PROBLEM TO SOLVE:
Return the records exactly, from the first line through the "nødmeldesentralene (322, 1496)" line.

INFORMATION SHOWN:
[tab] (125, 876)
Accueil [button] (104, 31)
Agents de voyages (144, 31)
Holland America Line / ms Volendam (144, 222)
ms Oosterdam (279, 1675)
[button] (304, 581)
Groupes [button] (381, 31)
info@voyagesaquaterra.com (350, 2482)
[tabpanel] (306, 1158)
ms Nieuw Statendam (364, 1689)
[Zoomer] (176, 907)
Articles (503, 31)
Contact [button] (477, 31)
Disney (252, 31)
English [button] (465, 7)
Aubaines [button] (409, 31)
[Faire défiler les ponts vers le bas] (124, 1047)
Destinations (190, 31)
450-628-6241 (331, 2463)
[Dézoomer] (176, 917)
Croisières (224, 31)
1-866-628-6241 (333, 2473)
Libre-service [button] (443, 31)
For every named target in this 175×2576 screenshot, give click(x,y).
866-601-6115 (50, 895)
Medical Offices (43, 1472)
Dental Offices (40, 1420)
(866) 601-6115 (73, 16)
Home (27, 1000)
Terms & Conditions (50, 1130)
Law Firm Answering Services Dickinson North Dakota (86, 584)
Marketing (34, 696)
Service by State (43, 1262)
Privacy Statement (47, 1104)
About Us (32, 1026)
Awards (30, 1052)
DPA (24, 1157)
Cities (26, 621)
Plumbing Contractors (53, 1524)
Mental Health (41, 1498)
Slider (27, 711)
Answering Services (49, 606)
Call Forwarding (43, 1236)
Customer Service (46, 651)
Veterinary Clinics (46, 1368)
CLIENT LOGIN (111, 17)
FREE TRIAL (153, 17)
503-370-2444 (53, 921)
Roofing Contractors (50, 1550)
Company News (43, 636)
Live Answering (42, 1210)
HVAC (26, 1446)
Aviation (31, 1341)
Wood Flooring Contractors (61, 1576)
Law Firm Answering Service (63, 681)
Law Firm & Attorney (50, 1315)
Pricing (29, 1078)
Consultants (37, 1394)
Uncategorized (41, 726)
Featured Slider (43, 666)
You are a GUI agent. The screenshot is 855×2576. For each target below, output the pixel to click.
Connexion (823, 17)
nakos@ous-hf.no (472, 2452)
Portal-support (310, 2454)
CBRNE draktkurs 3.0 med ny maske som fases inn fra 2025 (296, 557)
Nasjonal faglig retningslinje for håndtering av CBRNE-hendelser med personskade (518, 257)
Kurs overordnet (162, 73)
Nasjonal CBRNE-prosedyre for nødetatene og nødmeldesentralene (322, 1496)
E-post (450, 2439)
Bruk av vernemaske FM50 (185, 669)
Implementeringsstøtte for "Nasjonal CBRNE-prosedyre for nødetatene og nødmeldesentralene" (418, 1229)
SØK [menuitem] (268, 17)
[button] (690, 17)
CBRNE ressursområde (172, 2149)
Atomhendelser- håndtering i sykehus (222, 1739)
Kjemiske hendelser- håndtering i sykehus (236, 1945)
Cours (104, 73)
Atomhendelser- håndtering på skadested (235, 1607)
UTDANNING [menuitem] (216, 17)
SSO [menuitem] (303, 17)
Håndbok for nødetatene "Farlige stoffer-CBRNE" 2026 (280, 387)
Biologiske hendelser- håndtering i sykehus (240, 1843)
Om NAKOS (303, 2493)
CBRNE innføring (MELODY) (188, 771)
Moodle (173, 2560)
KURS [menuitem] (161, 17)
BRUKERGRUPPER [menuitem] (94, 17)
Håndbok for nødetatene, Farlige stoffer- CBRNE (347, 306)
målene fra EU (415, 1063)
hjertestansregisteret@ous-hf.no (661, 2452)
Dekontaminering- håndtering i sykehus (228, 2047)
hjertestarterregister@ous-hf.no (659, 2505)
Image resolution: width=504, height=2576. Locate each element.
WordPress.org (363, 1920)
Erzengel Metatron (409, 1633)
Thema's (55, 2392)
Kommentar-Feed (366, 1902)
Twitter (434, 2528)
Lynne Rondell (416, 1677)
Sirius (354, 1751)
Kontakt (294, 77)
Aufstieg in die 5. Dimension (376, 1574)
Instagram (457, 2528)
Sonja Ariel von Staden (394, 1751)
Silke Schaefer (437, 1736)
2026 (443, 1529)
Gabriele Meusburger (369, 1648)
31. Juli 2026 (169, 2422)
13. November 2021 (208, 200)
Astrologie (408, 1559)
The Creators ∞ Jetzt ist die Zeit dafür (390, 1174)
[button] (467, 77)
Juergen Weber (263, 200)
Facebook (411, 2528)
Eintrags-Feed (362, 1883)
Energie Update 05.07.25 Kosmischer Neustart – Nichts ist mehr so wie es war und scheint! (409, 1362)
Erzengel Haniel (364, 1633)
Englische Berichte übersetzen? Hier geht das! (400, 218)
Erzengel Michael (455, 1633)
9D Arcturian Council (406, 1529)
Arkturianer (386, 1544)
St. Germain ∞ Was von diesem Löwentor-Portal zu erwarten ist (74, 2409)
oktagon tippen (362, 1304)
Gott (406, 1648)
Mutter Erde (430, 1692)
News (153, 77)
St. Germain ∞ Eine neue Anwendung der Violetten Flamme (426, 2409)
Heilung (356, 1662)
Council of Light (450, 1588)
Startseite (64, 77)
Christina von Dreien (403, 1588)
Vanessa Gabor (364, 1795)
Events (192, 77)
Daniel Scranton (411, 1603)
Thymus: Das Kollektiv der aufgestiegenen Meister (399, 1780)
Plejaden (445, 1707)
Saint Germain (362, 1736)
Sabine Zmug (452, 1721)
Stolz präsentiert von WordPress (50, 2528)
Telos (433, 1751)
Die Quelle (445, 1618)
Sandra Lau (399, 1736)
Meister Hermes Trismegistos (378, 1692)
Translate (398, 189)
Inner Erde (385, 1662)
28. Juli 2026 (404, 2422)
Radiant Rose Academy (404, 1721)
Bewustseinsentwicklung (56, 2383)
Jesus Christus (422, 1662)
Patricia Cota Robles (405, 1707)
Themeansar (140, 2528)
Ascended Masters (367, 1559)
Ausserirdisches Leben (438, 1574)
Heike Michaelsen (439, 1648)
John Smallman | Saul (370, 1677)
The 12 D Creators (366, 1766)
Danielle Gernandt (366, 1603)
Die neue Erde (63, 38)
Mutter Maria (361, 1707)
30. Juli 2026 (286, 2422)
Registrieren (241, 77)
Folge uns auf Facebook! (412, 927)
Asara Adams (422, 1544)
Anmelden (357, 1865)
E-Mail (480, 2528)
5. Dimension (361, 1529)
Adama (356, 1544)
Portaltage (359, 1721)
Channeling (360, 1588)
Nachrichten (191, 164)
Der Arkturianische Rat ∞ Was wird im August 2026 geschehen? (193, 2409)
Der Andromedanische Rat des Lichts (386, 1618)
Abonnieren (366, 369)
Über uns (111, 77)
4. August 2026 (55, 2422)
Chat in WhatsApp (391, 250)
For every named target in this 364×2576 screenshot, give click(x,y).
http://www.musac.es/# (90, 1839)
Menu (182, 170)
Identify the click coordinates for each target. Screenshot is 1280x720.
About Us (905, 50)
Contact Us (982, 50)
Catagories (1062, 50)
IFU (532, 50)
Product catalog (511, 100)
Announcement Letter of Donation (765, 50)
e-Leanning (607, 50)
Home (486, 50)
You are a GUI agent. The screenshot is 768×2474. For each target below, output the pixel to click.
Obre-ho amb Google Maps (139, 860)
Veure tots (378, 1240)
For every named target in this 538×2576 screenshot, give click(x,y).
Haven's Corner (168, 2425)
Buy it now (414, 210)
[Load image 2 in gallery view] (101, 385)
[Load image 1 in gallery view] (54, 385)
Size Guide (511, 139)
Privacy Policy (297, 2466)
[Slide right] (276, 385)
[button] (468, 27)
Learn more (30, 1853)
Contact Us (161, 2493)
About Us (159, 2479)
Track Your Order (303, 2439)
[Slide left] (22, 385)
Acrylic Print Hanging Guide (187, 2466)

EXERCISE OUTPUT:
[tab] (125, 876)
Accueil [button] (104, 31)
Agents de voyages (144, 31)
Holland America Line / ms Volendam (144, 222)
ms Oosterdam (279, 1675)
[button] (304, 581)
Groupes [button] (381, 31)
info@voyagesaquaterra.com (350, 2482)
[tabpanel] (306, 1158)
ms Nieuw Statendam (364, 1689)
[Zoomer] (176, 907)
Articles (503, 31)
Contact [button] (477, 31)
Disney (252, 31)
English [button] (465, 7)
Aubaines [button] (409, 31)
[Faire défiler les ponts vers le bas] (124, 1047)
Destinations (190, 31)
450-628-6241 (331, 2463)
[Dézoomer] (176, 917)
Croisières (224, 31)
1-866-628-6241 (333, 2473)
Libre-service [button] (443, 31)
For every named target in this 175×2576 screenshot, give click(x,y).
866-601-6115 (50, 895)
Medical Offices (43, 1472)
Dental Offices (40, 1420)
(866) 601-6115 (73, 16)
Home (27, 1000)
Terms & Conditions (50, 1130)
Law Firm Answering Services Dickinson North Dakota (86, 584)
Marketing (34, 696)
Service by State (43, 1262)
Privacy Statement (47, 1104)
About Us (32, 1026)
Awards (30, 1052)
DPA (24, 1157)
Cities (26, 621)
Plumbing Contractors (53, 1524)
Mental Health (41, 1498)
Slider (27, 711)
Answering Services (49, 606)
Call Forwarding (43, 1236)
Customer Service (46, 651)
Veterinary Clinics (46, 1368)
CLIENT LOGIN (111, 17)
FREE TRIAL (153, 17)
503-370-2444 (53, 921)
Roofing Contractors (50, 1550)
Company News (43, 636)
Live Answering (42, 1210)
HVAC (26, 1446)
Aviation (31, 1341)
Wood Flooring Contractors (61, 1576)
Law Firm Answering Service (63, 681)
Law Firm & Attorney (50, 1315)
Pricing (29, 1078)
Consultants (37, 1394)
Uncategorized (41, 726)
Featured Slider (43, 666)
You are a GUI agent. The screenshot is 855×2576. For each target below, output the pixel to click.
Connexion (823, 17)
nakos@ous-hf.no (472, 2452)
Portal-support (310, 2454)
CBRNE draktkurs 3.0 med ny maske som fases inn fra 2025 (296, 557)
Nasjonal faglig retningslinje for håndtering av CBRNE-hendelser med personskade (518, 257)
Kurs overordnet (162, 73)
Nasjonal CBRNE-prosedyre for nødetatene og nødmeldesentralene (322, 1496)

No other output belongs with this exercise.